Tennessee played poorly at Georgia. That one was over before halftime.

“There’s not really a whole lot I can say about our guys,” Barnes said. “I’m disappointed in just about everything that you can be disappointed in.”

Tennessee shot 66.7 per cent in the second half and was dominant on defense at Vanderbilt. Fulkerson was the difference at Ole Miss.

Tennessee looked for a while like it might upset Kansas. Pons scored a career-high 24. Bowden scored all of his 19 points in the second half.

Texas A&M, stronger and more determined, overpowered Tennessee on the backboards and defeated the Volunteers despite shooting only 30.4 per cent. The Aggies were plus 25 on rebounds. A decisive part of rebounding is wanting the ball.

Mississippi State had a strong second half: 58 points, 69.6 marksmanship, 23-8 superiority on the backboards. Nothing quite like that had previously happened to a Barnes team.

Fulkerson scored 22 and helped lead Tennessee from 15 down to a desperately needed 69-68 victory at Alabama. Pons made the winning play, blocking a tying layup, capturing the ball and hitting two free throws.

Kentucky was the better team in Knoxville. Guards were superior.

Vescovi was 3-for-4 from behind the 3-point line against Arkansas. At South Carolina, a career-high 25 points and nine rebounds from Fulkerson weren’t enough to offset 20 Tennessee turnovers.

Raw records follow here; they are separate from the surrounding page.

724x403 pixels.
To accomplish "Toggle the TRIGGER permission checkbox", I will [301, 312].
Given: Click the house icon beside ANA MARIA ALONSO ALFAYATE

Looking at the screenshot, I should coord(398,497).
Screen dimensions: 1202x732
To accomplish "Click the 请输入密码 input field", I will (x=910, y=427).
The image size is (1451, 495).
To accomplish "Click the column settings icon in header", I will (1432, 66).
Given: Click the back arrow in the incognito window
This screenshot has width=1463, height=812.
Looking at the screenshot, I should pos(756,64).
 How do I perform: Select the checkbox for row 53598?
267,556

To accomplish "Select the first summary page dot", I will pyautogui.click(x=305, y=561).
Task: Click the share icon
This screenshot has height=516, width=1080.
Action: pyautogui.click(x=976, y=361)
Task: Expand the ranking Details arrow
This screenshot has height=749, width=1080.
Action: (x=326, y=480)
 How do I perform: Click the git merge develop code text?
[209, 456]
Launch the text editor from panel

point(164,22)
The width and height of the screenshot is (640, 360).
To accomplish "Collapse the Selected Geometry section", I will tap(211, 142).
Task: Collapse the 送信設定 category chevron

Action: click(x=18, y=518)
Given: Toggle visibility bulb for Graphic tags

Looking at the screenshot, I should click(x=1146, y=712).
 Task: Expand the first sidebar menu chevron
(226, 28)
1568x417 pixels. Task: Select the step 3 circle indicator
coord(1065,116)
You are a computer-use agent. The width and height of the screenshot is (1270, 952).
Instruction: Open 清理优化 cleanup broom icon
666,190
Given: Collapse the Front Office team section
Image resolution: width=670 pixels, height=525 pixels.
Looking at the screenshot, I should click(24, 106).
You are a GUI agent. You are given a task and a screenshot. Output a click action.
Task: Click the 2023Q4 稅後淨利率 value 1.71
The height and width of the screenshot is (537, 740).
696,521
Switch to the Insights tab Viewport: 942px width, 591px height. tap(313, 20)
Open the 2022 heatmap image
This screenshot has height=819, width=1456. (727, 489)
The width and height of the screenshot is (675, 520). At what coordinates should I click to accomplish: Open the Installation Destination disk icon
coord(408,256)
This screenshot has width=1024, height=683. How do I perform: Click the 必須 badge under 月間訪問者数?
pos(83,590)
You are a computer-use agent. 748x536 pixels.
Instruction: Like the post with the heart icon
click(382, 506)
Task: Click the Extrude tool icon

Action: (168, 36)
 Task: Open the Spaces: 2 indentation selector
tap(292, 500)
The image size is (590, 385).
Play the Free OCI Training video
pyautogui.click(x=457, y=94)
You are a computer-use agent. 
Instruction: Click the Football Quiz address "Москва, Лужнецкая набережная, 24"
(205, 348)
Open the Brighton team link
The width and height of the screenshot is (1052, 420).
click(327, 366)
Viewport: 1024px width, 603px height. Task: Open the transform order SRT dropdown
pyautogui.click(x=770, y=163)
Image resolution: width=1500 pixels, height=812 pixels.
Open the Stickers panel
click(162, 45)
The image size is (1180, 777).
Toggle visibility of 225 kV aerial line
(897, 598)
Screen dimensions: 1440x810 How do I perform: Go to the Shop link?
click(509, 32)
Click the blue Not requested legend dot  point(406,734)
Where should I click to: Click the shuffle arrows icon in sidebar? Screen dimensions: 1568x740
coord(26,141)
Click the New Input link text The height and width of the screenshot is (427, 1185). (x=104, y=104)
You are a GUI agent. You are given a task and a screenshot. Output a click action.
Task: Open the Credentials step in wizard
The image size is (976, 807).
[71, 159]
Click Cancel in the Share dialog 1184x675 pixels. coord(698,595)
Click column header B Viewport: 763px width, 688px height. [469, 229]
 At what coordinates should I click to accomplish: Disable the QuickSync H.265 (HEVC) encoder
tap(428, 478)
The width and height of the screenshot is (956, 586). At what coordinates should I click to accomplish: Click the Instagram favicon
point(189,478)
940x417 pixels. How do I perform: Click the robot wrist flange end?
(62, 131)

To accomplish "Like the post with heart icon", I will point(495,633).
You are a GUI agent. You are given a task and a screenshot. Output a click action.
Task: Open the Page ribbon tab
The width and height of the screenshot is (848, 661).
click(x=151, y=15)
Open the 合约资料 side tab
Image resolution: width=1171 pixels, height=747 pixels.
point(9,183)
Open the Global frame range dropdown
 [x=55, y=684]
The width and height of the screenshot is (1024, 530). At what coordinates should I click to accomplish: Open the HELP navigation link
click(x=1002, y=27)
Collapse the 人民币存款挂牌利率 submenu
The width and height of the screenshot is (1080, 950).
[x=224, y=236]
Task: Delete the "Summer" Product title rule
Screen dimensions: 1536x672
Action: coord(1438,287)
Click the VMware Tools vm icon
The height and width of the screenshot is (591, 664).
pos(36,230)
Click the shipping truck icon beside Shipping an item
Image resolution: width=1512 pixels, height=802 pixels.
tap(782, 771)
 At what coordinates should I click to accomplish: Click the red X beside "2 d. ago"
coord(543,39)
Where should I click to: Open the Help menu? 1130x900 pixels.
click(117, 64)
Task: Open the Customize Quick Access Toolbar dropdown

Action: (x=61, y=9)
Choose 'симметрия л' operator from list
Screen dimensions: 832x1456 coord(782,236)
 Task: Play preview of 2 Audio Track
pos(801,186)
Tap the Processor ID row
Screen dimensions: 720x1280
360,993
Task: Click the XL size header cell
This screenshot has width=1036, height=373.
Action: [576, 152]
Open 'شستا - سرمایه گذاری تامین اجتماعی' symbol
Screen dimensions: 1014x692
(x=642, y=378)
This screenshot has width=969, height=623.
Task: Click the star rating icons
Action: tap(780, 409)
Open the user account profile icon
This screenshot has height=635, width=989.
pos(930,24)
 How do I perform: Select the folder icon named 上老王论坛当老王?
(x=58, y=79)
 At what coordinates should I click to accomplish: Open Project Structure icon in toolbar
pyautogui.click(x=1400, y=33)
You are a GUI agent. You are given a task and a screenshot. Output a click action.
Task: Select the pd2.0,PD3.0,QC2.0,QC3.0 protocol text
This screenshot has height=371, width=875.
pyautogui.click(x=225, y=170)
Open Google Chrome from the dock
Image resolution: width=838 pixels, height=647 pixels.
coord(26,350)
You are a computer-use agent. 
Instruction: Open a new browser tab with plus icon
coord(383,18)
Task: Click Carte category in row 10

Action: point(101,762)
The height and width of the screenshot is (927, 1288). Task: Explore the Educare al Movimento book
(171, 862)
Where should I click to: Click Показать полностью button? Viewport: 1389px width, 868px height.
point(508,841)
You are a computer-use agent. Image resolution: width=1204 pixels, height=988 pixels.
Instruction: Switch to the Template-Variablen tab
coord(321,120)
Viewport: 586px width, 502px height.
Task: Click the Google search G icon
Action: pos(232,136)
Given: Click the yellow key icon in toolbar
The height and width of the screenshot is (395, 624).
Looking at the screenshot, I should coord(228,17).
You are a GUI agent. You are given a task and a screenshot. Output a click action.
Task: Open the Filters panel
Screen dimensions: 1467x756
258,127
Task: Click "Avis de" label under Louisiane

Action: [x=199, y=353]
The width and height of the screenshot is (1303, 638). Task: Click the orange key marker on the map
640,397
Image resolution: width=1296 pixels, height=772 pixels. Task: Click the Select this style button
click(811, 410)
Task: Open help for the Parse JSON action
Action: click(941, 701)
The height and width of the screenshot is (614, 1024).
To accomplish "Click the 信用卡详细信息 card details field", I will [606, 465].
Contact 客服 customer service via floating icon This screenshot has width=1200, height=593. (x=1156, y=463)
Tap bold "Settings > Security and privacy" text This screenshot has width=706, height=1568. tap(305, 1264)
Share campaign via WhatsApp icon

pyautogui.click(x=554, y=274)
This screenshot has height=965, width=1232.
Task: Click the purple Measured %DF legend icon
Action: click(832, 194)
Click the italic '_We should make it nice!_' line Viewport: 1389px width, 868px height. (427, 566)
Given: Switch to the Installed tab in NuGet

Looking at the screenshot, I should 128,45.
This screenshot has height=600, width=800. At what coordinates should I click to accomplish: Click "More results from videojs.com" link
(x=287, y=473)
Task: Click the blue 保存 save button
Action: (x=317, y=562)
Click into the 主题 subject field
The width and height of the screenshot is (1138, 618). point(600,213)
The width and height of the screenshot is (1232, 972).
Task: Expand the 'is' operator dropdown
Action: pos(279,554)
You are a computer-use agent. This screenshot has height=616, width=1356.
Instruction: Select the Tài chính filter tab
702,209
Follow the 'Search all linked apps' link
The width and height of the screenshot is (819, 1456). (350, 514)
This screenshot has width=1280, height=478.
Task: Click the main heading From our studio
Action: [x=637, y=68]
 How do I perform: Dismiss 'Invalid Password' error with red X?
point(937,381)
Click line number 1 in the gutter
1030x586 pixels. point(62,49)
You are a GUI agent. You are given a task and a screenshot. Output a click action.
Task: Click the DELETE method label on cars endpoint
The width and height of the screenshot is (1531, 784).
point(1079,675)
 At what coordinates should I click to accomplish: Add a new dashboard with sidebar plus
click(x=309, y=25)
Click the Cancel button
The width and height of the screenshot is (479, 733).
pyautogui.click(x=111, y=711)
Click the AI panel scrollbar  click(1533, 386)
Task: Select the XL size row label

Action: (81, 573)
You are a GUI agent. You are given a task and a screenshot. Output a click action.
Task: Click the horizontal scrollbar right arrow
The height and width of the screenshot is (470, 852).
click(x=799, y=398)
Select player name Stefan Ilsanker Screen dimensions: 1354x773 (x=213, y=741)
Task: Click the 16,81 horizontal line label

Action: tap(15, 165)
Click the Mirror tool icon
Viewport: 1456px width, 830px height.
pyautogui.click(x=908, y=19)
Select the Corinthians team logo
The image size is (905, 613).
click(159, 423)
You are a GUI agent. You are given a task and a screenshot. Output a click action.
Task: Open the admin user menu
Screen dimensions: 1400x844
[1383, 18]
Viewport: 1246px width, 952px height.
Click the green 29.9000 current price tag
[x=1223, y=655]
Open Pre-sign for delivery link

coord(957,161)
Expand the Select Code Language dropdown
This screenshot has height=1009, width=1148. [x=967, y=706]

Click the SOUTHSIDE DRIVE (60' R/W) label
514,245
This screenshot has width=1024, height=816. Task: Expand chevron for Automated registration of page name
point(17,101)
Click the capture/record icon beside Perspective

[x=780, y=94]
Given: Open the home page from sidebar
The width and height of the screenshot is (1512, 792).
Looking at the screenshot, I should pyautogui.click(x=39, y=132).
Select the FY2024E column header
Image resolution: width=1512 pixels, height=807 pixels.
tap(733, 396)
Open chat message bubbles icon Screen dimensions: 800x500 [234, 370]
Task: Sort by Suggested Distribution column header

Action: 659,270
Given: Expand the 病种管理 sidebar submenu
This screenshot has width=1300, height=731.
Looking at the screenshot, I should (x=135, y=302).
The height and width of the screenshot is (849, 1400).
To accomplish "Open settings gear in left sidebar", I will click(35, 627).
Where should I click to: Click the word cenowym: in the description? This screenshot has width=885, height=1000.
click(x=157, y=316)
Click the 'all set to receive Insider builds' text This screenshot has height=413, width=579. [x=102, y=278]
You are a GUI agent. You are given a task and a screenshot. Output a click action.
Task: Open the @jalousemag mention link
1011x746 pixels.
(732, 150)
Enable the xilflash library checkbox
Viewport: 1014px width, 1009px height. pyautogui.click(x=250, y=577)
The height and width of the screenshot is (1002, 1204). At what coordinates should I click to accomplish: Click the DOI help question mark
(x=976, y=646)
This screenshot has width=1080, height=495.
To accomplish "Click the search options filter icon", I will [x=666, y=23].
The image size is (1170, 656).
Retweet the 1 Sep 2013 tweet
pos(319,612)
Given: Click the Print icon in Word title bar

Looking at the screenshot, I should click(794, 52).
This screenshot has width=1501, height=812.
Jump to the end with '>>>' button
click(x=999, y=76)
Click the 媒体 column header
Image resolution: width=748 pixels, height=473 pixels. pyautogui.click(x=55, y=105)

Strange season. Fulkerson didn’t hit a shot for more than 30 minutes in the second Vanderbilt game. The finish was wild and reckless. Vandy was down 13 with 2:27 remaining. The Commodores trailed by two with eight seconds left. Bowden had to hit a pair of free throws.

Tennessee led by 17 in the second half but Auburn cashed in Volunteer turnovers, erased the deficit with 18 uninterrupted points and had all the answers down the stretch. The Vols lost the ball 24 times. Tennessee came home with two unused timeouts.

Two dramatic goals by Fulkerson led Tennessee to a weird victory over visiting Florida. The Gators, behind by 19 at one point, got as close as one.

The victory at Kentucky was the highlight of the year. The finale against Auburn was among the lowlights. The Tigers dominated and won by 22 at Thompson-Boling Arena. They claimed ownership of the backboards by a staggering 42-26 margin. Tennessee shot 33.3 per cent.

Think about this: While nursing faint hopes of regaining NCAA tournament consideration, with 21,156 fans providing “a cauldron of chaos,” Tennessee got bopped, smack on the nose, in its own backyard.

This was a strange way to observe Senior Day.